ひざまずいて姿勢を整え、ミントはその黒い魔獣に向かって剣を振りかざし、再び拳と拳をぶつけ合わせ、力を増して相手の拳を押し下げ、彼を真ん中から斬り裂きました。
核心水晶!その事を心に留めながら、ミントは手を動かし続け、黒い魔獣を連続して斬り裂いていきました。そして、彼女は見ました。緑色の核心水晶が一つ、黒い魔獣の左胸の辺りにあるのを。もしかして…。核心水晶を破壊した後、黒い魔獣は徐々に消えていきました。

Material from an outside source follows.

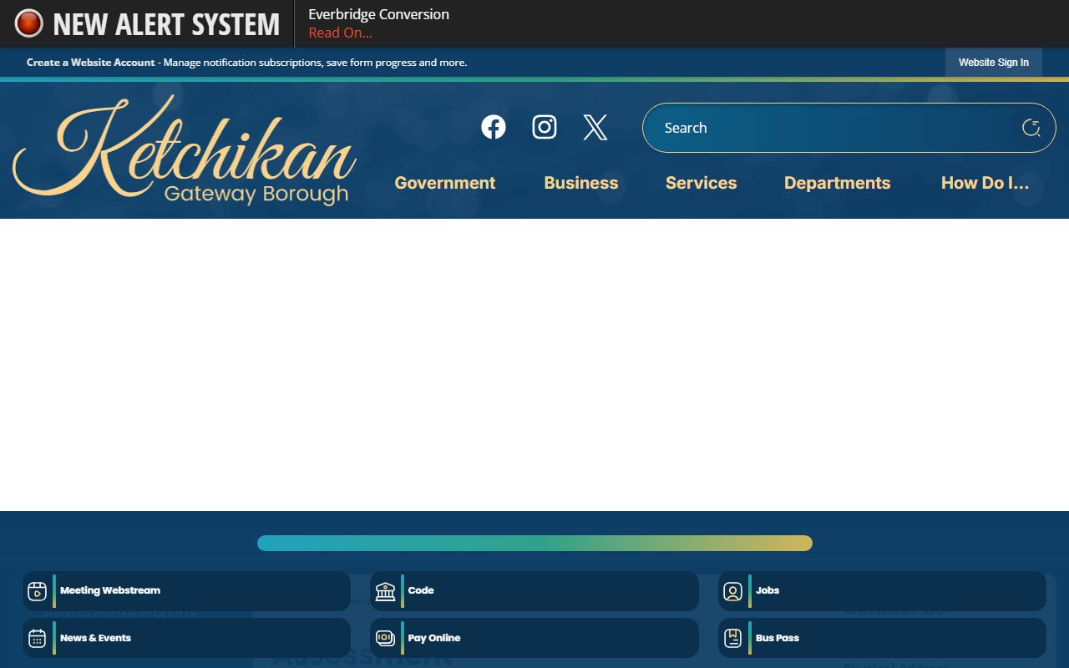
Task: Open the Business menu item
Action: point(580,183)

今はもう一匹の黒い魔獣だけが残っており、それは活動を再開したばかりで、突っ込んだ屋根から抜け出そうとしています。ミントは冷たく彼女を見つめ、剣を構え、黒い魔獣の左胸に突き刺しました。ミントはすぐに眉をひそめました。なぜなら、さっきのような核心の水晶を斬り裂いていない手ごたえがありました。
黒い魔獣は右手を必死に上げ、攻撃しようとしましたが、ミントは剣を左に引いて黒い魔獣の右手を斬ろうとしました。しかし途中で何かに当たり、少し力を加えるとそれが砕けました。それは右胸の辺りにあり、同じく緑色の核心水晶でした。黒い魔獣ももう一匹と同じように灰に変わり、空気中に消えていきました。
変身を解除すると、ミントの全身の筋肉が彼女に対して抗議しているようで、過度な疲労で彼女をほぼ倒れさせそうでした。先ほどの攻撃で受けた傷もこの時になって激痛を発しだし、ミントはほぼ気絶しかけました。
しかし、ミントは何とか持ちこたえ、少し休憩するとだいぶ良くなりました。彼女はすぐに父の状態を確認しに戻り、彼がただ気を失っているだけのように見えたので安心しました。。しかし、彼女は父がなんと2日も意識不明状態を続けなければ回復しないことに気づいて、再び焦りました。